The Traveller newsletter Imperiallines was created to showcase Traveller5 features.

The Traveller fanzine Xboat was created and printed for Kickstarter fans in 2019.

=== Music ===
The concept album Traveller by heavy metal band The Lord Weird Slough Feg is based on the game.

== Related role-playing games ==

=== Traveller: 2300/2300 AD===

Originally published by GDW as an updated replacement for Traveller, eschewing classic space opera to take inspiration from the grittier contemporary hard science fiction media of the 1980s. The first edition was named Traveller: 2300, which incited both confusion and criticism since the game carried over neither the rules nor setting of its namesake. The second edition was renamed 2300 AD, and added some cyberpunk rules and adventures. It is presented as a future extrapolation of the speculative World War III of GDW's popular military role-playing game Twilight: 2000. In the 2300 AD setting, interstellar travel is relatively new, Earth is still divided into nation-states, and the most powerful nations are competitively exploring and colonizing the fifty light-year sphere of surrounding space. Mongoose Publishing released a sourcebook for the setting in 2012 that adapted it to their version of the Traveller rules.

§ Stored data

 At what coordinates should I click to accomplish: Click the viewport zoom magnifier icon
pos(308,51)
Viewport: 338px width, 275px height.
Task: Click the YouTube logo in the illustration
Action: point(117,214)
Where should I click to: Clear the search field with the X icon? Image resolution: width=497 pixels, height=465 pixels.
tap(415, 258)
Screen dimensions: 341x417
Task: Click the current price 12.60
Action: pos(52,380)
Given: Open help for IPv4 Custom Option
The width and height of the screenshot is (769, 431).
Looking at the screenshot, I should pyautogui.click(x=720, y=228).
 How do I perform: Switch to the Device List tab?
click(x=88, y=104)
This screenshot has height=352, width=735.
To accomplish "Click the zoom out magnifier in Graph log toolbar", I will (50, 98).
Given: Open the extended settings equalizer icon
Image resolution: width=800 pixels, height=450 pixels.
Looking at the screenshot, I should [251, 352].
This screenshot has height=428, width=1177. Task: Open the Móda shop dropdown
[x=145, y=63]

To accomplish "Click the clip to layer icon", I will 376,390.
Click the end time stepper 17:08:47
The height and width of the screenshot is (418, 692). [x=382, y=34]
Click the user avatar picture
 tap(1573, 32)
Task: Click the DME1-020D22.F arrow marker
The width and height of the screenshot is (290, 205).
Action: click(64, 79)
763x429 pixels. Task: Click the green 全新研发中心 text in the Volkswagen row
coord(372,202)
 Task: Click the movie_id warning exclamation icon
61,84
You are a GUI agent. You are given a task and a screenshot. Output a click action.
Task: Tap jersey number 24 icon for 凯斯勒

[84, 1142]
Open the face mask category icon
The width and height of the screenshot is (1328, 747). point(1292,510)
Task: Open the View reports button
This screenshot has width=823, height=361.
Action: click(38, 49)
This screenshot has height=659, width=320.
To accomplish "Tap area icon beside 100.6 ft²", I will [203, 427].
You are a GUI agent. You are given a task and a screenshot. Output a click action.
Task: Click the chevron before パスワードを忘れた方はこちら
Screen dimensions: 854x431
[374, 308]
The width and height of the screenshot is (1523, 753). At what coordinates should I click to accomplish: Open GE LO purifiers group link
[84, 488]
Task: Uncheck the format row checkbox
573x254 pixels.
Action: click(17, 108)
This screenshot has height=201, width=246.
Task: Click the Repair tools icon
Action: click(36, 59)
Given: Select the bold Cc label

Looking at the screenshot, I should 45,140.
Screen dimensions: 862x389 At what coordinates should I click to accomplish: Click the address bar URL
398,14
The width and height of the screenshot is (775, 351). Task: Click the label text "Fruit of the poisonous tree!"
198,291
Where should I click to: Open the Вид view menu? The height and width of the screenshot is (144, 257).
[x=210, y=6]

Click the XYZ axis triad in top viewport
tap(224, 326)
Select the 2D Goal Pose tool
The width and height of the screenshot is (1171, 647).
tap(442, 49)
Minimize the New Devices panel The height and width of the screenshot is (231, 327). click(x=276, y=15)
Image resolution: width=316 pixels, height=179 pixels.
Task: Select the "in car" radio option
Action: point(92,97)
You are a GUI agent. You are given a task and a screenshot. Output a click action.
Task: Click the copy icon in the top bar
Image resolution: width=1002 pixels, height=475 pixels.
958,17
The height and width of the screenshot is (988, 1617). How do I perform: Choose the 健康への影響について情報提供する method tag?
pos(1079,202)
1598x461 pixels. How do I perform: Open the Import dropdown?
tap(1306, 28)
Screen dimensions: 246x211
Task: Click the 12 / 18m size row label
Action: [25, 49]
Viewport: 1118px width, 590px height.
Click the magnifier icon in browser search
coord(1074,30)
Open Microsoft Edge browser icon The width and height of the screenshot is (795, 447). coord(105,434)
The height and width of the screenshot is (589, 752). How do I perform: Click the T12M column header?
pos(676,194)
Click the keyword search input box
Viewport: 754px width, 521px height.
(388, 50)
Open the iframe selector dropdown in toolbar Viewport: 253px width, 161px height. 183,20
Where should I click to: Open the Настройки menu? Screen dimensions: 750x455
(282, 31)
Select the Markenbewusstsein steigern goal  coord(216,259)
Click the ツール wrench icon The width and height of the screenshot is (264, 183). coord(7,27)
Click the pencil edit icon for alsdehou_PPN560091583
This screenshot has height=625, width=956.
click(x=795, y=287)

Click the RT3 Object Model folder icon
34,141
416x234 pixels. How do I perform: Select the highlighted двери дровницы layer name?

§ Activity
Can you continue the passage about the Traveller role-playing game, picking up right after its last sentence on Mongoose Publishing's 2012 sourcebook?

§ Response for this exercise
== Cultural effect ==

Computer programs have been created to model and predict starship combat using Traveller rules. The most famous case involved Douglas Lenat applying his Eurisko heuristic learning program to the scenario in the Traveller adventure Trillion Credit Squadron, which contains rules for resolving large space battles statistically. Eurisko exploited corner-case features and built unusual fleets that won the 1981 and 1982 championships. The sponsor stated that if Lenat entered and won the next year they would stop the sponsorship, so Lenat stopped attending.